Conjunto de tarefas →
- a) Responda às perguntas abaixo com base no texto sobre o projeto Justiceiras:
(i) Que porcentagem dos atendimentos corresponde a mulheres que fizeram seu primeiro pedido de socorro ao Justiceiras?
(ii) Em que porcentagem dos casos a violência ocorreu dentro da própria casa?
(iii) Em que mês e ano a psicóloga Ana Bittencourt procurou o projeto?
- b) Liste as instituições oficiais que o texto sobre o projeto Justiceiras cita como exemplos de locais que poderiam fazer a acolhida das vítimas.
- c) Escreva a continuação do texto sobre o projeto Justiceiras a partir da última frase apresentada.

O projeto foi criado há dois anos para apoiar mulheres em situação de risco e atua com rede de 10 mil voluntárias no Brasil e no exterior (abaixo os detalhes do levantamento divulgado nesta quinta-feira (31), no mês em que é celebrado o Dia Internacional da Mulher).

Do total de atendimentos realizados pelo ‘Justiceiras’ entre março de 2020 e março de 2022, 3.934 mulheres em situação de risco (45,1% dos atendimentos) fizeram seu primeiro pedido de socorro ao Justiceiras. Ou seja, não procuraram outras instituições oficiais que poderiam fazer a acolhida das vítimas, como Delegacias Especializadas de Atendimento à Mulher (DEAMs), Delegacias de Defesa da Mulher (DDMs) e Polícia Militar.

As mulheres relataram diferentes tipos de violência, como violência psicológica (82,96%), física (59,06%), sexual (52,48%) e patrimonial (68,59%), na maioria das vezes, dentro da própria casa (74,89%). Em cada dez mulheres, sete relataram situações de média e alta gravidade cometidas por seus atuais relacionamentos (40,41%) ou anteriores (37,86%). Outra preocupação é o acesso dos agressores a armas: quase um quarto das vítimas confirmou essa situação às voluntárias

Os dados demonstram ainda que, apesar da violência de gênero estar em todas as classes, a maior parte das mulheres atendidas tem baixa renda.

Cerca de 70% recebem até um salário mínimo, sendo que 2.773 do total não tinham renda alguma e 3.603 delas estavam desempregadas. Metade tem filhos e se considera preta, parda ou indígena.

Para Gabriela Manssur, promotora de Justiça do Ministério Público de São Paulo, a rede de apoio formada pelas voluntárias funciona como a melhor amiga da mulher vítima de violência, oferecendo atendimento jurídico, psicológico, socioassistencial e acolhimento.

‘Antes eu era uma pessoa diminuída, hoje me sinto forte’

“Há muito tempo eu vivi um relacionamento abusivo, que envolvia violência patrimonial, psicológica e moral. Definitivamente eu precisava sair dessa situação. Eu, como psicóloga, já entendia isso, mas eu precisava de recursos jurídicos”. Foi por essa razão que a psicóloga Ana Bittencourt procurou o projeto em abril de 2020. Depois de falar com alguns advogados, ela não se sentia segura nem acolhida para conseguir se separar do ex-marido.

“Eu consegui, com mulheres me escutando, compreender o que eu poderia, o que eu deveria e o que eu teria de direitos nessa relação abusiva. Eu cheguei a procurar advogados, mas alguns até tentaram me demover da ideia de separação. Eu encontrei no projeto acolhimento. Diante dessas informações que as voluntárias me passaram, eu consegui reunir forças pra sair desse relacionamento abusivo”, conta.

[Registros de dados coletados]

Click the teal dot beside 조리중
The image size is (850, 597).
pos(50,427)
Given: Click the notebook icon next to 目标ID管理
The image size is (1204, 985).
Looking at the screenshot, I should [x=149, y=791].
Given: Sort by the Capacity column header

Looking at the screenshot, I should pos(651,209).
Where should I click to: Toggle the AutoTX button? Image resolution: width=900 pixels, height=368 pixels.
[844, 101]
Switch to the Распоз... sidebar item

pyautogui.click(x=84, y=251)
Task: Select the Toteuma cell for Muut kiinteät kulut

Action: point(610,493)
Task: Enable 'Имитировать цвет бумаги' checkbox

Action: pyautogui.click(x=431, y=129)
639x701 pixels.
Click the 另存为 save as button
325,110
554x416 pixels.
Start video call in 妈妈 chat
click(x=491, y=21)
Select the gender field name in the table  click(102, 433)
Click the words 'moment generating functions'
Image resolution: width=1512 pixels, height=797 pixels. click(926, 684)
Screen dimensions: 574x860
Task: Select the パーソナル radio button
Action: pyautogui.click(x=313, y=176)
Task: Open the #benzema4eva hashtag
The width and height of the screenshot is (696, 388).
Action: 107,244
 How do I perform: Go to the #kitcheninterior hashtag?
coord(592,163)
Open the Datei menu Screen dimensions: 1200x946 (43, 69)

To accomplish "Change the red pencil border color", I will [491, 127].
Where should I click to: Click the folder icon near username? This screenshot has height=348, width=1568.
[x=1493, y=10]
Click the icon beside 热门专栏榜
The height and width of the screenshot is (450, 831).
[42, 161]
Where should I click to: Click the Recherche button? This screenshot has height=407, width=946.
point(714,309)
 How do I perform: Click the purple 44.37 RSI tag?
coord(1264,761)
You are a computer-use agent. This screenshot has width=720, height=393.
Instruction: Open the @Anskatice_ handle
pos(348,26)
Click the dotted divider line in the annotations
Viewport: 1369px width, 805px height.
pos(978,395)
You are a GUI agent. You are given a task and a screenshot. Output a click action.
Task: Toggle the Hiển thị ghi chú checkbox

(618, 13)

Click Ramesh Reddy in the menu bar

Respostas por item →
- a)
(i) 45,1%
(ii) 74,89%
(iii) Abril de 2020

- b)
- Delegacias Especializadas de Atendimento à Mulher (DEAMs)
- Delegacias de Defesa da Mulher (DDMs)
- Polícia Militar

- c)
Em setembro do mesmo ano, ela assinou o divórcio.

“Eu era uma pessoa pequena, diminuída. Hoje eu sou uma pessoa grande. Eu me sinto forte, dona dos meus diretos, dona da minha vida. Eu consigo olhar pro futuro, vendo que tudo o que eu passei foi um aprendizado e estender as mãos pra outras pessoas que precisam de ajuda”.

Ana Bittencourt decidiu virar voluntária do projeto e ressalta que o Brasil carece de políticas públicas e da sensibilidade da sociedade para a violência contra a mulher, principalmente a psicológica.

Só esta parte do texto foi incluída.